• DATASET ROWS:
....

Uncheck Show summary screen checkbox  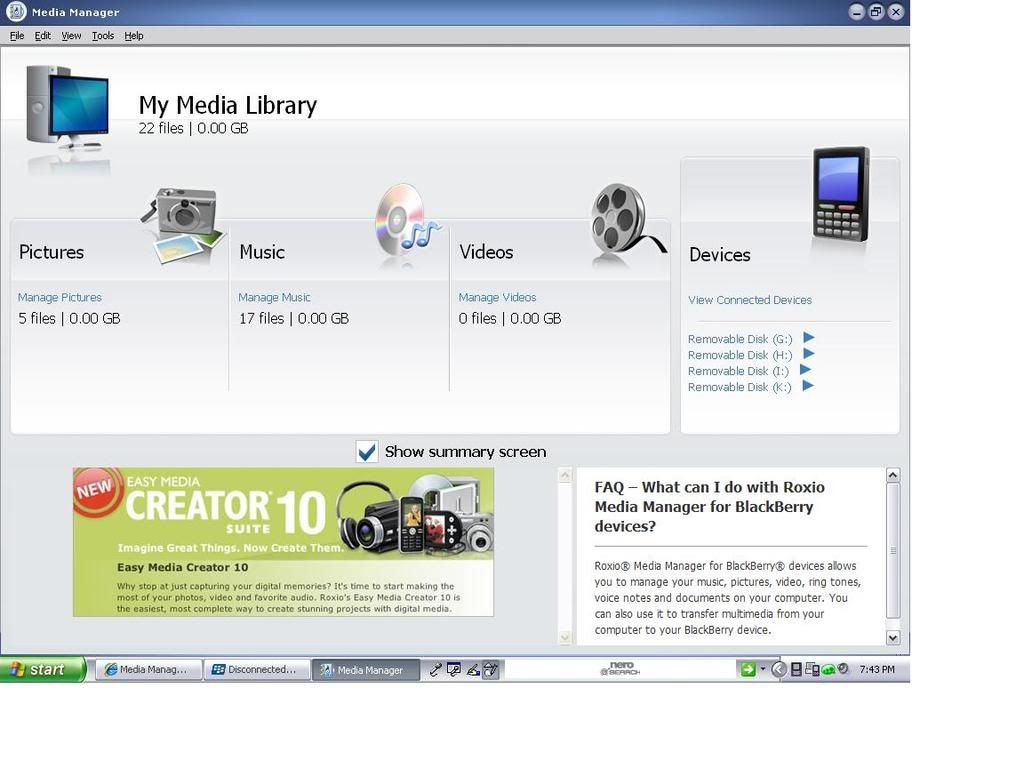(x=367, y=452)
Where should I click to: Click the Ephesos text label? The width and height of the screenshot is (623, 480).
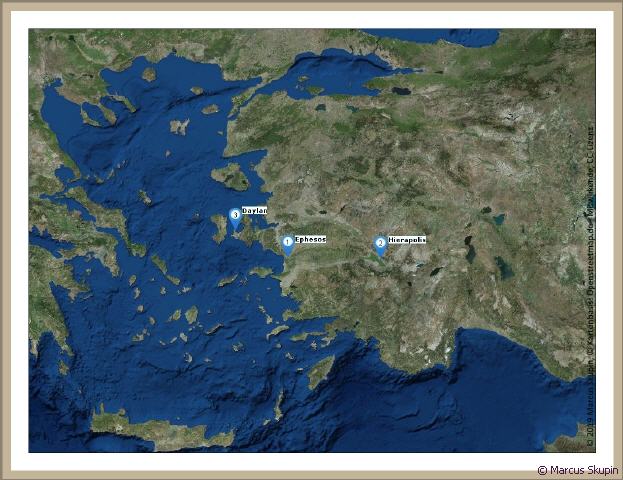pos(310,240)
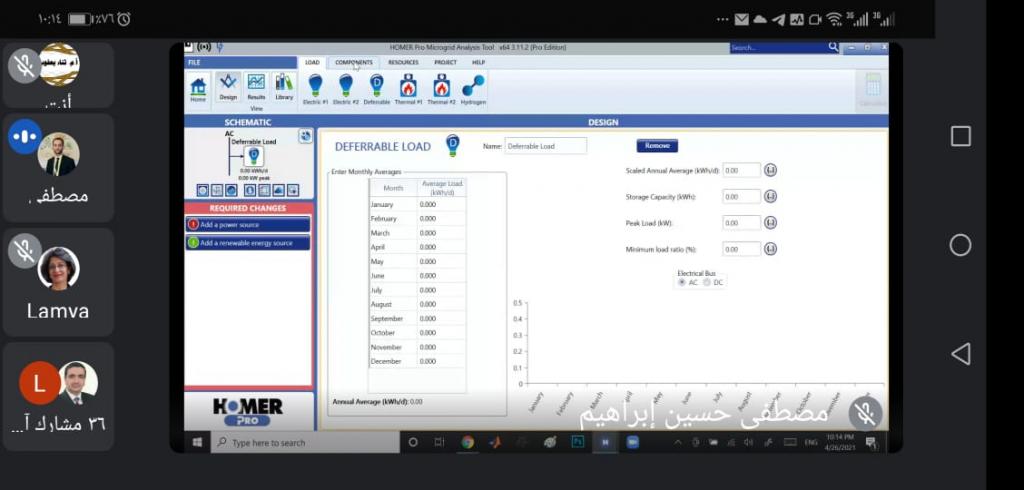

....

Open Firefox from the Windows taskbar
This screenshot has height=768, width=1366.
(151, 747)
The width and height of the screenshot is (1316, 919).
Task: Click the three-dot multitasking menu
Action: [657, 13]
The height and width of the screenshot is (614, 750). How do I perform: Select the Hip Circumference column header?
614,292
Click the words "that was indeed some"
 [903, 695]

....

Copy out the lines starting at the one containing "Where should I" and ending at the one containing "pos(310,240)", repeating each word for word and leaving out the pictures.

Where should I click to: Click the Ephesos text label? The width and height of the screenshot is (623, 480).
pos(310,240)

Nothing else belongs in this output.